I’d love it, but the price would have to be far less than what Amtrak offers even now on its regular trains. For me to consider it worthwhile, I need to be able to travel by train for less than I can travel by air. That’s just not the case right now unless it’s a VERY short trip.

Chris

April 22nd, 2009
7:10 pm

I love the idea. Train travel simply makes sense (economically [with the price of gas], ecologically [with ozone deterioration]). I hope the intermediate stop between Atlanta and Columbia is Augusta. The rapid trains would avoid the traffic jams in downtown Augusta I remember as a child. Additionally, it would bring back a bit of history….trains coming from Augusta stopped in a little town called Terminus..then Marthasville…now Atlanta.

Ron

April 22nd, 2009
7:21 pm

What happened to the Georgia Rail passenger program?

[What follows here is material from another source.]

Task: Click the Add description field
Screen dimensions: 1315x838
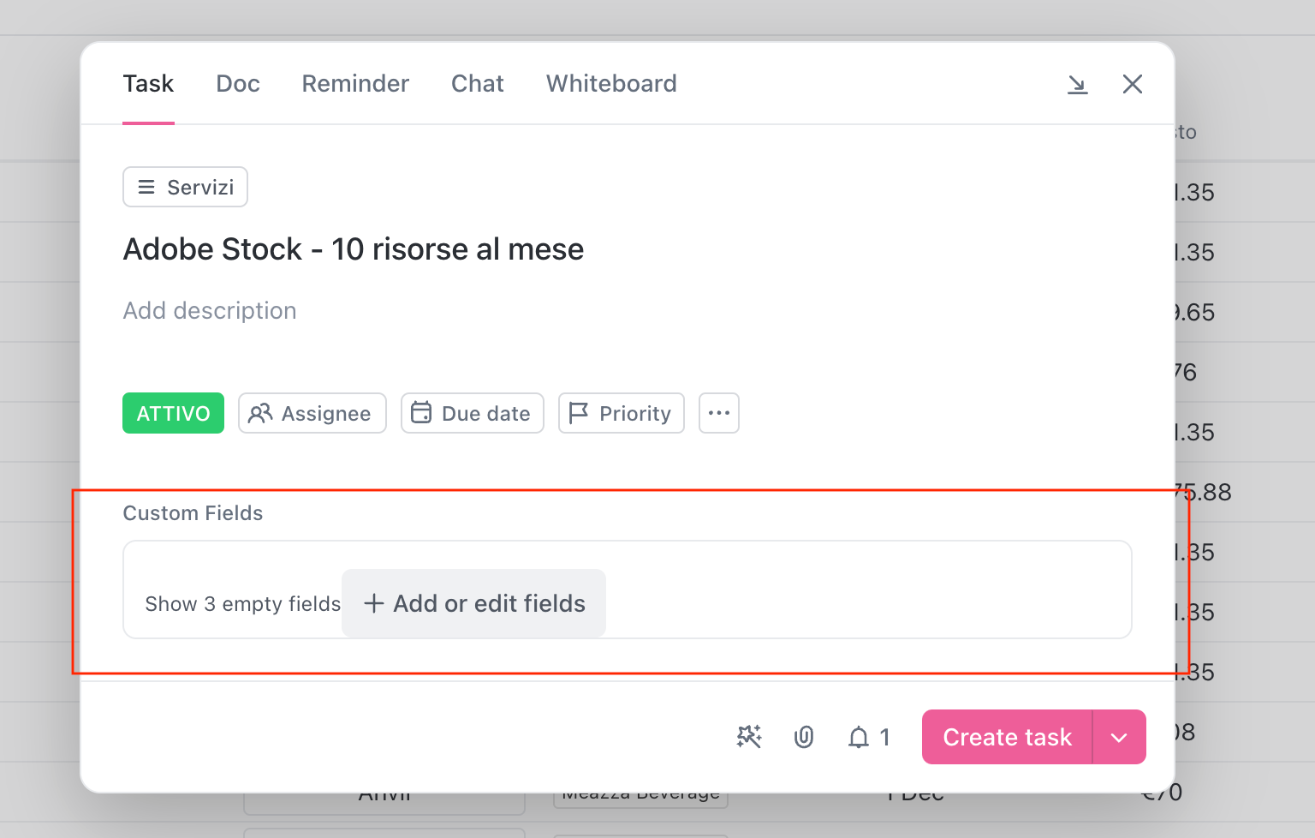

That would have made all of Georgia accessible from Atlanta to Savannah, Brunswick, Athens. Just think what a road trip that would be on football weekends. And to Jacksonville Florida for the Georgia Florida game. Day trips, night trips, a whole other alternate life style would blossom to invlove family bonding. Not just travel to get from point A to point B. I love the idea. Its bigger than just trying to find the best way to get where you want to go.

Ron

April 22nd, 2009
7:23 pm

Anyone remember the Nancy Hanks?

Sean

April 22nd, 2009
11:00 pm

The Obama plan is a nice start, but we need high speed trains to travel at least 200 mph and make stops in the major cities for it to work. Most of the corridors make sense, but the trains need to travel much faster than 110 mph for many large numbers of people to use them for intercity travel.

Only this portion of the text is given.